AIM OF THE TASK:
Copying starts at the line containing "Click the Открыть button" and stops after the last line of the records; each line is repeated exactly, and pictures are skipped.

SUPPLIED MATERIAL:
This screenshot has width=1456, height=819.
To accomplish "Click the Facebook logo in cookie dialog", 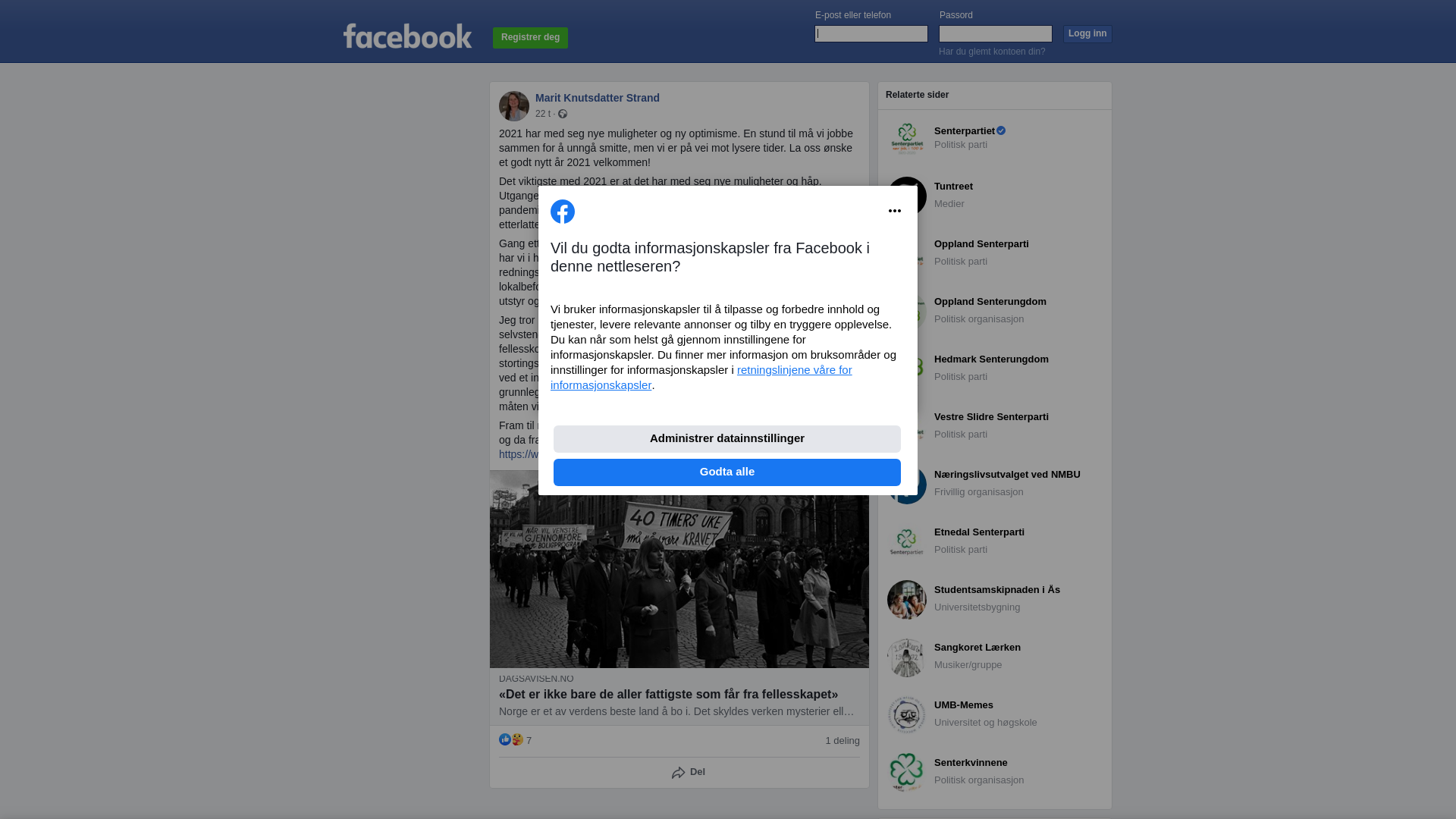I will click(x=563, y=212).
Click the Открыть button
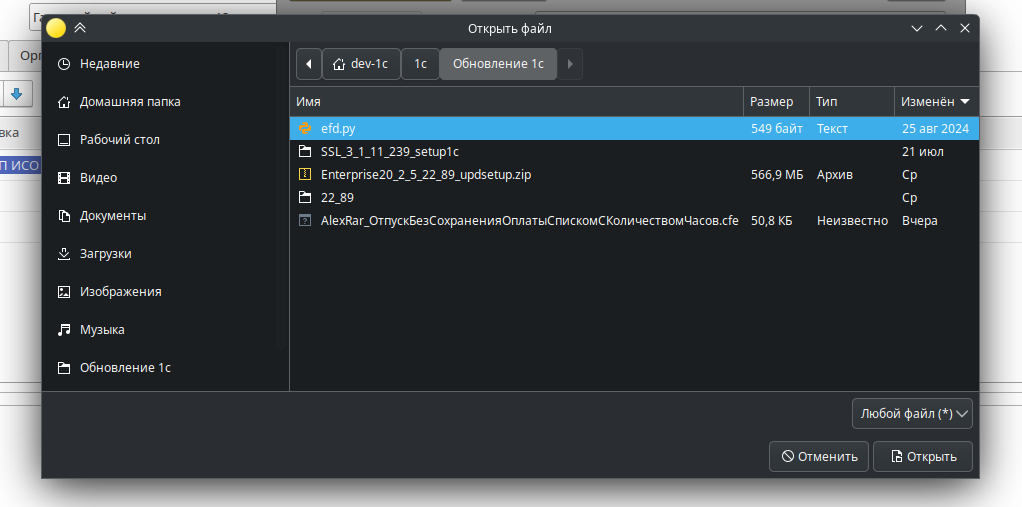1022x507 pixels. coord(922,457)
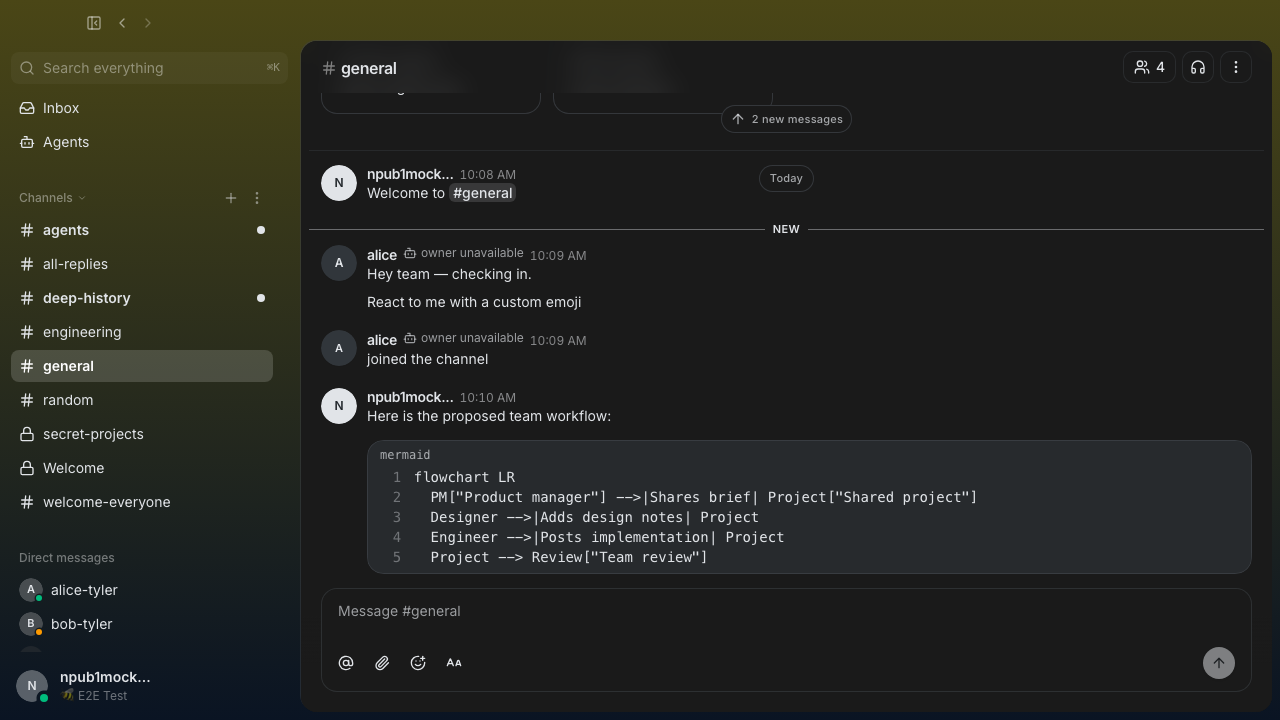The width and height of the screenshot is (1280, 720).
Task: Click the mention @ icon
Action: (346, 663)
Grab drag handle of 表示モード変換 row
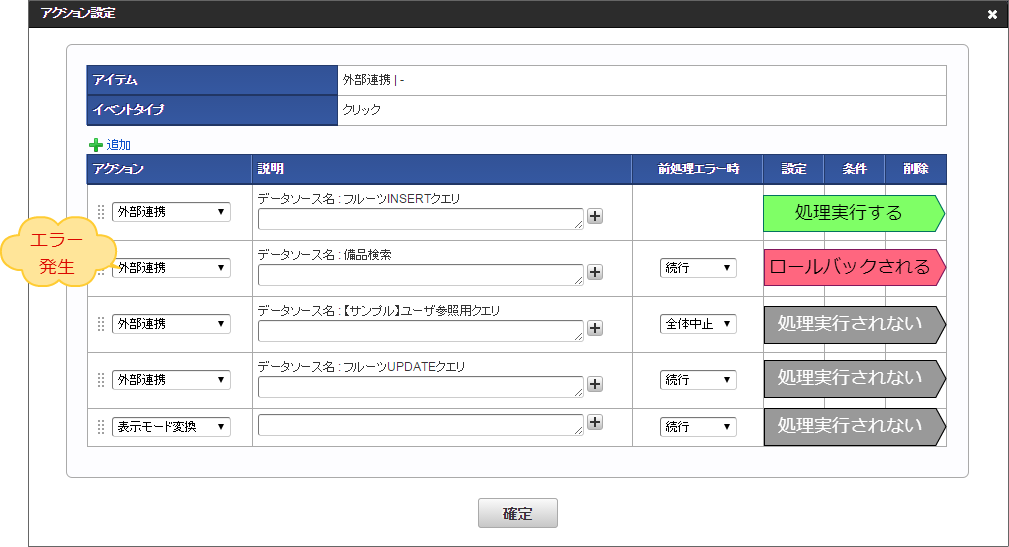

EXERCISE SOLUTION:
Click the Открыть button
1022x507 pixels. coord(922,457)
The width and height of the screenshot is (1280, 720).
Task: Click the mention @ icon
Action: (346, 663)
Grab drag handle of 表示モード変換 row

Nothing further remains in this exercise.